FCC broadband plan targets e-health expansion

By Brian Robinson
Tuesday, March 16, 2010

The Federal Communications Commission formally adopted and forwarded to Congress a plan to significantly upgrade U.S. broadband connections that could greatly boost the adoption rate of health IT.

The National Broadband Plan was mandated by the 2009 American Recovery and Reinvestment Plan, and is the result of an unprecedented level of public workshops, hearings and online interaction. The process to get to the plan generated some 75,000 pages of public comment.

The health care chapter of the plan (http://www.broadband.gov/plan/10-healthcare/) includes substantial changes to the FCC’s existing Rural Health Care Program, which already funds some broadband improvements. It has authorized funding of $400 million a year, but only a fraction of that is actually used.

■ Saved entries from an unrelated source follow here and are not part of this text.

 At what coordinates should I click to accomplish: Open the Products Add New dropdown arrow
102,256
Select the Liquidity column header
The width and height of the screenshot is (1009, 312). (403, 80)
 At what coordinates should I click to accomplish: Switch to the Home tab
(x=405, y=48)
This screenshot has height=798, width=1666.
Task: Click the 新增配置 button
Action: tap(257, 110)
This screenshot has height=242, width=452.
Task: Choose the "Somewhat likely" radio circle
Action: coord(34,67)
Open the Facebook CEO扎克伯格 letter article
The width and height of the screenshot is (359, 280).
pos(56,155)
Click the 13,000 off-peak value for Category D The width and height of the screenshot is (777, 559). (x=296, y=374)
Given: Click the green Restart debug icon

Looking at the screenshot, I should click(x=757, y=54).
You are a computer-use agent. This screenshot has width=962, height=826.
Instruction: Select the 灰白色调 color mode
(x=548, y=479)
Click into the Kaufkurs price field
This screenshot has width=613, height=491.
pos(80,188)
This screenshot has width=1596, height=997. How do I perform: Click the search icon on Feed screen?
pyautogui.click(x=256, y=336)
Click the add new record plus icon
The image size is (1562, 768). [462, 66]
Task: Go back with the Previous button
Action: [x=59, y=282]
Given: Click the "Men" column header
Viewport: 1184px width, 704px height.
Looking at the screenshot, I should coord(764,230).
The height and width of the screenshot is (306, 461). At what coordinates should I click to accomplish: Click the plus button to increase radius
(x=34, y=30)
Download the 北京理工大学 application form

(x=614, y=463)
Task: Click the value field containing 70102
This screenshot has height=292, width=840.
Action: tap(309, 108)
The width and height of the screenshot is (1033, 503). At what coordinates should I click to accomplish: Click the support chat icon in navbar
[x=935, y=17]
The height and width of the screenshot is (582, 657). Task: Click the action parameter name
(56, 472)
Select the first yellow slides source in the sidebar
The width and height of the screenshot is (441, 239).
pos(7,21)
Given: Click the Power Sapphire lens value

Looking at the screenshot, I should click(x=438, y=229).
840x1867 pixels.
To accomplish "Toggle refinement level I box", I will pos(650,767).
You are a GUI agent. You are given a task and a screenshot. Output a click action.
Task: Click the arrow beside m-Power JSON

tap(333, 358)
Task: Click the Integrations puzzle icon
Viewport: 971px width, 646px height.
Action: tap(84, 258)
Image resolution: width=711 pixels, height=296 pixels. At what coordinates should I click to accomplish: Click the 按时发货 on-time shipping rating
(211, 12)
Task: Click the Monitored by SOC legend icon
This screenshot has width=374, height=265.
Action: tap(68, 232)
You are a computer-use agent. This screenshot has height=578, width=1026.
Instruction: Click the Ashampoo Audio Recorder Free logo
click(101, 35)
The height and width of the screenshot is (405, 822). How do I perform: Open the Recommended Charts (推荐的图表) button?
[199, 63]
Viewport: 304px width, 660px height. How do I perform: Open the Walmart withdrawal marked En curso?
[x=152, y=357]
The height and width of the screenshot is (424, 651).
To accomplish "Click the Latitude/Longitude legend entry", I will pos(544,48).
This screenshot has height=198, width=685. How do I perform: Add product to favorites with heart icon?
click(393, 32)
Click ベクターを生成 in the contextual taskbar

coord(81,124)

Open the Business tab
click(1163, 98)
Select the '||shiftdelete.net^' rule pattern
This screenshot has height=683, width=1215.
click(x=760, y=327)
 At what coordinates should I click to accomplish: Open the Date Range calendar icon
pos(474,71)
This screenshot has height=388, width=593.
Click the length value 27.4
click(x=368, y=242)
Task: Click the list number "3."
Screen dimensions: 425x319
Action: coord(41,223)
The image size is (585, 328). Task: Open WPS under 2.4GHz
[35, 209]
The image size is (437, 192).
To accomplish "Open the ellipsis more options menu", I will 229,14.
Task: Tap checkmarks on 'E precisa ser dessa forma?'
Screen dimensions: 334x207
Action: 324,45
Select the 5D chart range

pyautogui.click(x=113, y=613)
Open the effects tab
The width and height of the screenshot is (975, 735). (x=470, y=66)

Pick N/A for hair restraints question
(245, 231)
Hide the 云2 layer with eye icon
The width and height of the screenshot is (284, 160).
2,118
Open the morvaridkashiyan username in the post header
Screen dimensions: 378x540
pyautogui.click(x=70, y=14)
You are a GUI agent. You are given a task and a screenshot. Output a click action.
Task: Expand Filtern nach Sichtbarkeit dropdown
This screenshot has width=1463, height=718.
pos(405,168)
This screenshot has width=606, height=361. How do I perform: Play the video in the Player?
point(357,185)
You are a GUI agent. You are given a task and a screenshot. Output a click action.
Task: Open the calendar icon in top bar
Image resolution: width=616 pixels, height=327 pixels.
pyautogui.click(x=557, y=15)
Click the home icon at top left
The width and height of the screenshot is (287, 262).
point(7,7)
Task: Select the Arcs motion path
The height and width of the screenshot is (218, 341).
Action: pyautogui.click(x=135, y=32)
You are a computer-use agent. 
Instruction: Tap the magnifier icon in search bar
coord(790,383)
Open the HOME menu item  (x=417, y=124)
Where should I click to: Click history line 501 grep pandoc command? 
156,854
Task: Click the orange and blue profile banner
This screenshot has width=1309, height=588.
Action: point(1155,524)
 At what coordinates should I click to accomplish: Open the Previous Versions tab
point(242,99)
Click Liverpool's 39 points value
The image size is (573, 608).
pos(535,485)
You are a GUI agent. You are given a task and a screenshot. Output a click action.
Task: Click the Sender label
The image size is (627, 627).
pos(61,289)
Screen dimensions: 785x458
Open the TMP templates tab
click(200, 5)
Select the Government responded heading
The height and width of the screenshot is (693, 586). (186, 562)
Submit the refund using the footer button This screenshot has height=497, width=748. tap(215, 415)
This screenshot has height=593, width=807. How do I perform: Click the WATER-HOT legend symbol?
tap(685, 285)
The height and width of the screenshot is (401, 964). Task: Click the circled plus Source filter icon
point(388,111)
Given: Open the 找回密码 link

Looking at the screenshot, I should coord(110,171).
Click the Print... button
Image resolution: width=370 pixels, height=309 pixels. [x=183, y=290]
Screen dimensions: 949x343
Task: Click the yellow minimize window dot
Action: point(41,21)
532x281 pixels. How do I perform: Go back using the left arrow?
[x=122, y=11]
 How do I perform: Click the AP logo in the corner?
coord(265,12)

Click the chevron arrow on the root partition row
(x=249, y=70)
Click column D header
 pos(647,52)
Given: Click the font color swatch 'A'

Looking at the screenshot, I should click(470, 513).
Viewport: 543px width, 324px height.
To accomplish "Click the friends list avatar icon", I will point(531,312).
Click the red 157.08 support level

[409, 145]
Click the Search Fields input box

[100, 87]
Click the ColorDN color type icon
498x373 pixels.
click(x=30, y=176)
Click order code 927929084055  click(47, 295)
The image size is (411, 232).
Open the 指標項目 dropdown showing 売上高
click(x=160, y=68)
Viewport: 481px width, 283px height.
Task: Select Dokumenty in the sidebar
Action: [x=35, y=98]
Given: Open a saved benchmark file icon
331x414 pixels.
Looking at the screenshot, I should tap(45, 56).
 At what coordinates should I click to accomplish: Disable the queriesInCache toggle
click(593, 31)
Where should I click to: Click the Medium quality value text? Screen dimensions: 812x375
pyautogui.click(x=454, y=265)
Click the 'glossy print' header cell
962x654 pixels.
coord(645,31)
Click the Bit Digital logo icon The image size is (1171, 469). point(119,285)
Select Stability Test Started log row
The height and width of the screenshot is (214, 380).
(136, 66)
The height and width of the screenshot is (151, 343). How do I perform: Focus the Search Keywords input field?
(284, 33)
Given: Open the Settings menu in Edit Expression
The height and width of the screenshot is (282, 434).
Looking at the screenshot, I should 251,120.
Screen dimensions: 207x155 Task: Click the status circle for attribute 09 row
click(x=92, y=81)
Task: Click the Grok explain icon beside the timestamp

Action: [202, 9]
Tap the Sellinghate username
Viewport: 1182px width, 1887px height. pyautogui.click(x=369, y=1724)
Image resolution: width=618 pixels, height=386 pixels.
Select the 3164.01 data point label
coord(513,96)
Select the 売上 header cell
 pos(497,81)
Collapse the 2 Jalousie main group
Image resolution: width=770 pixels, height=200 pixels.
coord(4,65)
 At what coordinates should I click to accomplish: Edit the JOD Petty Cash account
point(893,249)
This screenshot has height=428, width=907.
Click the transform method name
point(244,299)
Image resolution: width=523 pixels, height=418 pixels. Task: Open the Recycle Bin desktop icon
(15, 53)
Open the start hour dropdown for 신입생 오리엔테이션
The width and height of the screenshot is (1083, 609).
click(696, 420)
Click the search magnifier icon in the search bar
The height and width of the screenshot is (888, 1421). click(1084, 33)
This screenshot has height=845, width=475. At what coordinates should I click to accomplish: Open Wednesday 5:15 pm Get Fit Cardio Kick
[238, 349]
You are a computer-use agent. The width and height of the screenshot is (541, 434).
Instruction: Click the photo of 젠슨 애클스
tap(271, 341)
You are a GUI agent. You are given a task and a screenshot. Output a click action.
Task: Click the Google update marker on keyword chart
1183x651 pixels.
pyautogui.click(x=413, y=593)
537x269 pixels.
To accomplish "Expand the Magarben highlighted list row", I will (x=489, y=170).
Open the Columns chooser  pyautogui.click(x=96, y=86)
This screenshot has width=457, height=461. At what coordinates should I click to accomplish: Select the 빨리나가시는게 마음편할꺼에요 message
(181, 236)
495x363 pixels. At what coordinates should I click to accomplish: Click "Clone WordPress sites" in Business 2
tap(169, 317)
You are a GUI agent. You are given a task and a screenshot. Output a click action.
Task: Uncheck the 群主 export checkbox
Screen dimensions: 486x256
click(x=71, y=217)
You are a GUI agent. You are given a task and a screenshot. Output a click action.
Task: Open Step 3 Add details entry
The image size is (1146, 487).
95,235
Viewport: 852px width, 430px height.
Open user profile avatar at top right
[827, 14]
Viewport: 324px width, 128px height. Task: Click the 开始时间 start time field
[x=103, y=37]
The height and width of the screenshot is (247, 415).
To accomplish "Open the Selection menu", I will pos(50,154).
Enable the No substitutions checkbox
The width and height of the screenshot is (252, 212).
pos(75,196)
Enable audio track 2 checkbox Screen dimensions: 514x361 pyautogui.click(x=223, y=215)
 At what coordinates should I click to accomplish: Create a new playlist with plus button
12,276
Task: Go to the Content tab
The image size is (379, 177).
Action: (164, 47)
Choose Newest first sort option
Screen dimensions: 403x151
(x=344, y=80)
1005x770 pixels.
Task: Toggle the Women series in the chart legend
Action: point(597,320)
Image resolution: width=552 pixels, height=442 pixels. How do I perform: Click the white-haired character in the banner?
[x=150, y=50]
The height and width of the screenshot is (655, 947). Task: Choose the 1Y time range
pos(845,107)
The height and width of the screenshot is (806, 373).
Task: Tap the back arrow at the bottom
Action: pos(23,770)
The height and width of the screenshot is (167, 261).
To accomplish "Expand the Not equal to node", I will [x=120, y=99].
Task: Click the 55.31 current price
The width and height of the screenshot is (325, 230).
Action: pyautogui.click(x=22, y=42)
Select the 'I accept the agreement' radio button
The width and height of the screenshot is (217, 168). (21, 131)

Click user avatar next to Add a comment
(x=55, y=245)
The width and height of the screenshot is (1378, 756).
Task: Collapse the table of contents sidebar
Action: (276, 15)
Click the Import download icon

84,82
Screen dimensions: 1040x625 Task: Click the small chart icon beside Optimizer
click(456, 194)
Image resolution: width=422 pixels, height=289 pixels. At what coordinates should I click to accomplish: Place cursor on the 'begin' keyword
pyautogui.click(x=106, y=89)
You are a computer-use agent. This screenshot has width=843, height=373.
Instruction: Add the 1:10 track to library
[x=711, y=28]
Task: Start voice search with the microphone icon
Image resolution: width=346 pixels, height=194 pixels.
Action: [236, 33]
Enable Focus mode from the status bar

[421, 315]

It also recommends added funding of $29 million a year to help upgrade Indian Health Services’ broadband networks.

Crucially, the FCC plan expressly supports changes to reimbursement methods so that health care providers will be assured of getting paid for conducting electronic health services. That’s something that doctors and physicians have consistently said is needed to help the adoption of health IT.

And the FCC is recommending to Congress that current licensing, privileging and credentialing standards that now hamper physicians from practicing medicine remotely and across state lines be rewritten to better reflect the potential of 21st Century technologies.

The FCC’s health care recommendations are collected under four titles:

-- Create appropriate incentives for e-care utilization;

-- Modernize regulation to enable health IT adoption;

-- Unlock the value of data (which includes interoperability standards and patient access to electronic health care data);

-- Ensure sufficient connectivity for health care delivery locations.

Initial reactions to the plan were largely favorable, but this is just the start of the process, and whether or not it can be implemented in a timely manner will become clearer over the next few months.

About half of the plan’s overall recommendations can be accomplished by the FCC itself, which expects to begin formal comment proceedings soon. The other half will depend on the reactions of Congress and state and local governments, and much of that will come down to the costs involved.

The FCC said the plan overall is cost neutral, taking into account the billions of dollars it expects to get from the auction of some 500 MHz of spectrum it will provide to meet demands for the extra broadband connections.